[Stored dataset entries]
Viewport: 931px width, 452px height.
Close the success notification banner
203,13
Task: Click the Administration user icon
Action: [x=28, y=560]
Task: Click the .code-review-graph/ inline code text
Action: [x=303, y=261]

**WHAT IS BEING ASKED**
Copy out every line of the entries above, keeping each one unchanged.

**EXPECTED OUTPUT**
Viewport: 931px width, 452px height.
Close the success notification banner
203,13
Task: Click the Administration user icon
Action: [x=28, y=560]
Task: Click the .code-review-graph/ inline code text
Action: [x=303, y=261]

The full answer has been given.